Monday, July 29, 2019

Egg substitution rife in Australia

It has been officially established by enquiries into recent salmonella outbreaks that it is common practice in the industry for eggs to be acquired from a variety of sources and packaged with a single label for distribution to supermarkets. The NSW Department of Primary Industries has revealed something that the industry has known about for years. The introduction of egg stamping was supposed to ensure the traceability of eggs back the property on which they were laid. But  after lobbying by big producers and supermarkets, politicians changed the requirement for on-farm stamping and now allow stamps to be applied at the time eggs are packaged by major grading floors. The ACCC  has a wide range of information following successful prosecutions in the Federal Court. There is no doubt that egg substitution has been rife for decades. Major sellers package eggs from wherever they can get them and sell through supermarkets. The producers justify this by saying that they are required to meet the supply demands from major retailers.  If they don’t send enough eggs each week, the producers risk losing their contracts.  That’s why no genuine free range eggs can be found in supermarkets – they simply don’t have enough volume to meet supermarket demands.
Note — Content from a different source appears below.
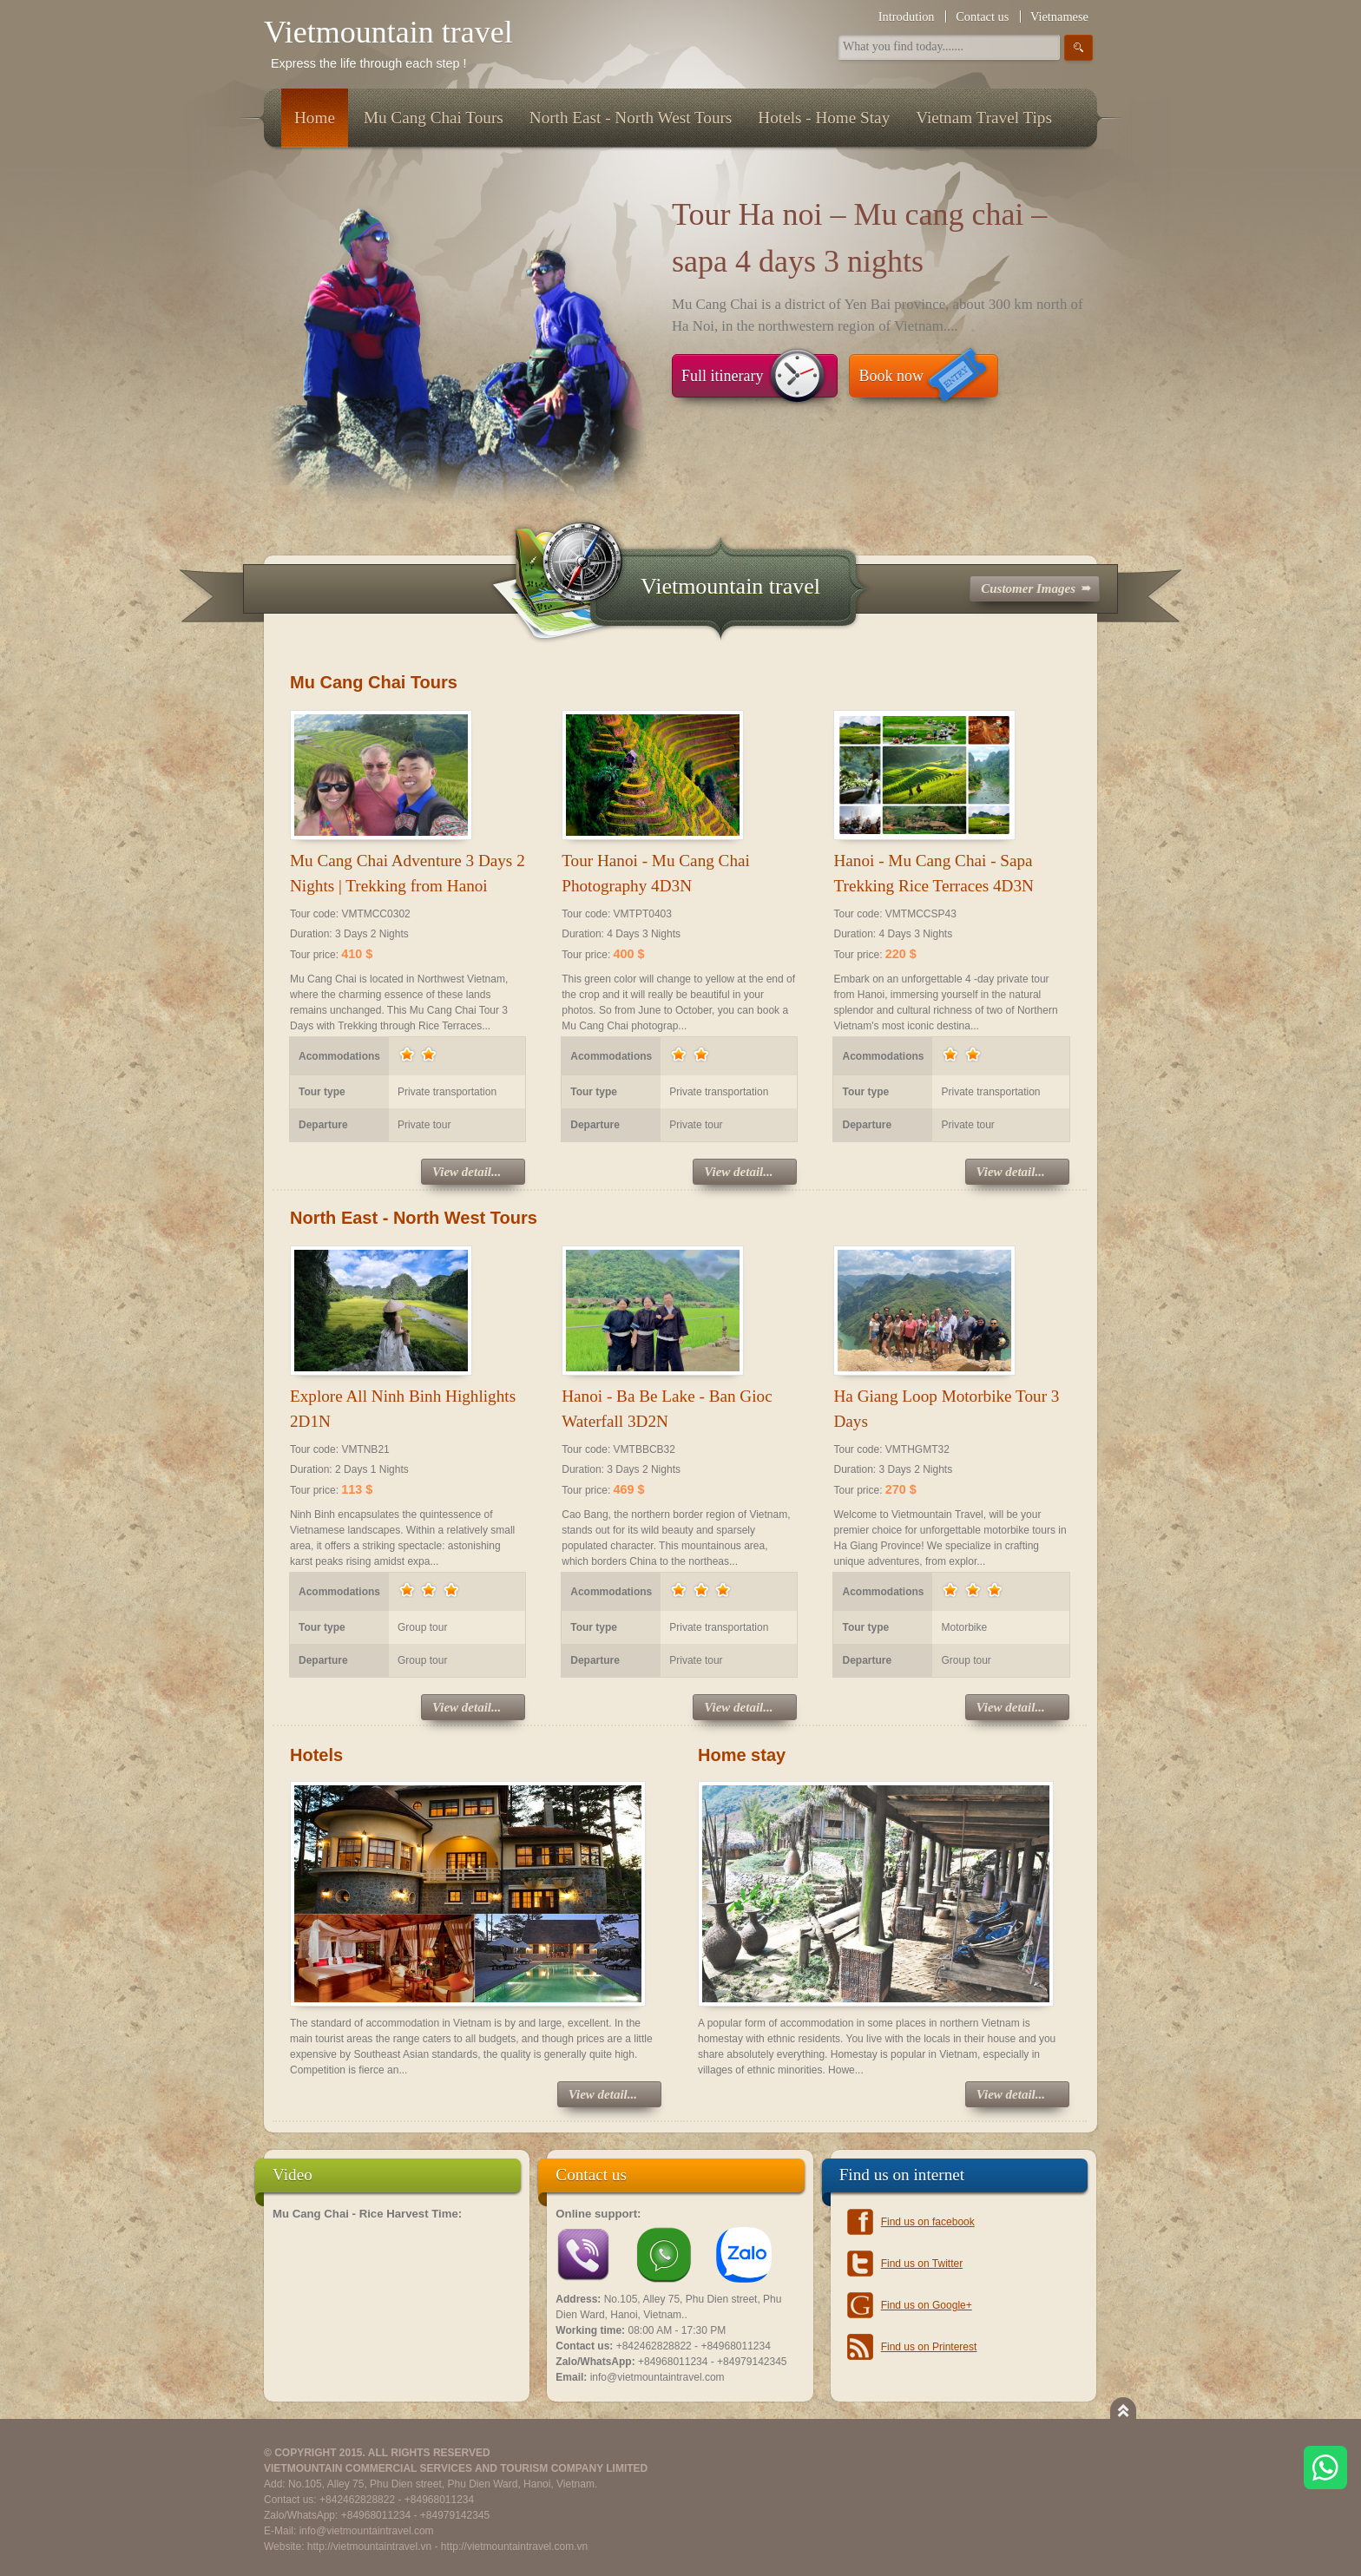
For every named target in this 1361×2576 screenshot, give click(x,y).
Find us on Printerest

The ACCC tried to solve the problems and a series of Federal Court decisions on free range production highlighted the issues to such an extent that politicians stepped in to protect producers from prosecution. The egg labelling standard they introduced endorsed deception by the industry. The WA Government is looking at tightening regulations there in an effort of protect consumers – but no other States appear to be interested. The recent Salmonella scare demonstrated the problem of traceability when producers package eggs from many places across the country without revealing the source.